■ PROMPT
Report all lines below with the word "Given".

*** AVAILABLE RECORDS Section Begins ***

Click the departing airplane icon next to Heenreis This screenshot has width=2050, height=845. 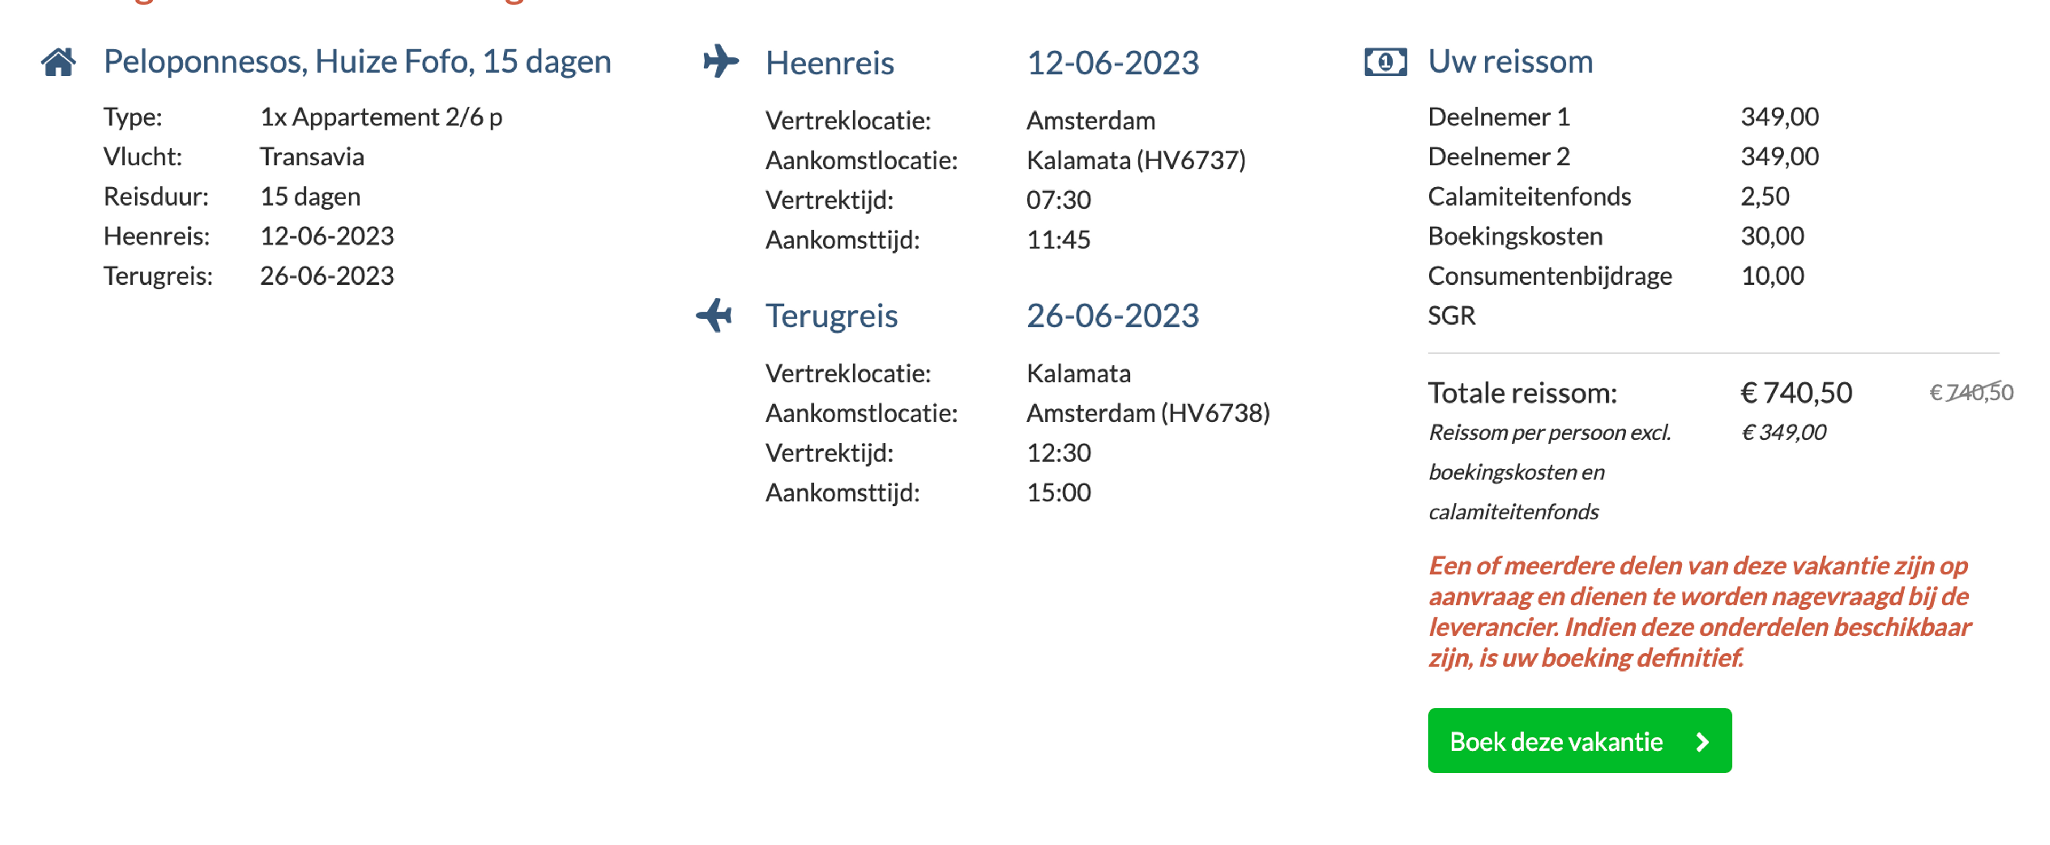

*** AVAILABLE RECORDS Section Ends ***
*** AVAILABLE RECORDS Section Begins ***

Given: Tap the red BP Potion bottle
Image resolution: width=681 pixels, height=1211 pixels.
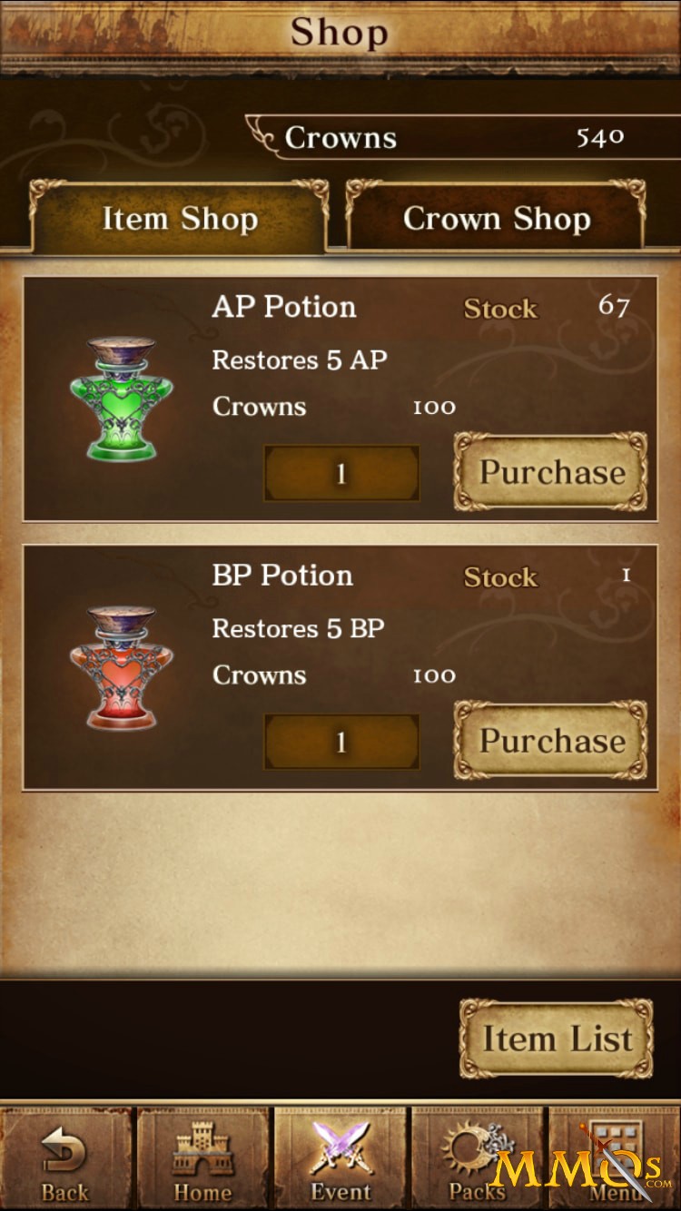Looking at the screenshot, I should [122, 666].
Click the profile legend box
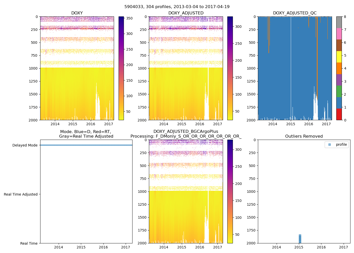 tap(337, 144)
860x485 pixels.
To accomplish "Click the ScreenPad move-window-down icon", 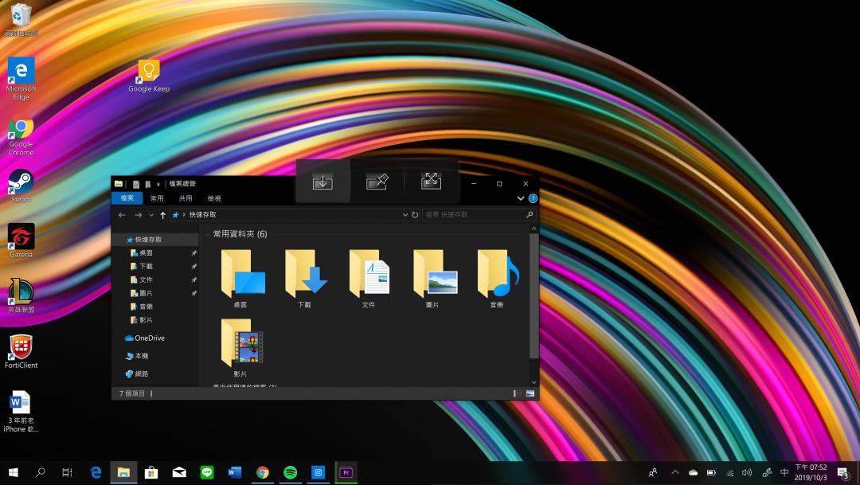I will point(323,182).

*** AVAILABLE RECORDS Section Ends ***
*** AVAILABLE RECORDS Section Begins ***

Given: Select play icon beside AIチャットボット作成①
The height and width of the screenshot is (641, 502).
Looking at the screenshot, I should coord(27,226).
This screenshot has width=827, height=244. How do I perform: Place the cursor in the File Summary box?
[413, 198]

*** AVAILABLE RECORDS Section Ends ***

■ WRITTEN RESPONSE
Given: Tap the red BP Potion bottle
Given: Select play icon beside AIチャットボット作成①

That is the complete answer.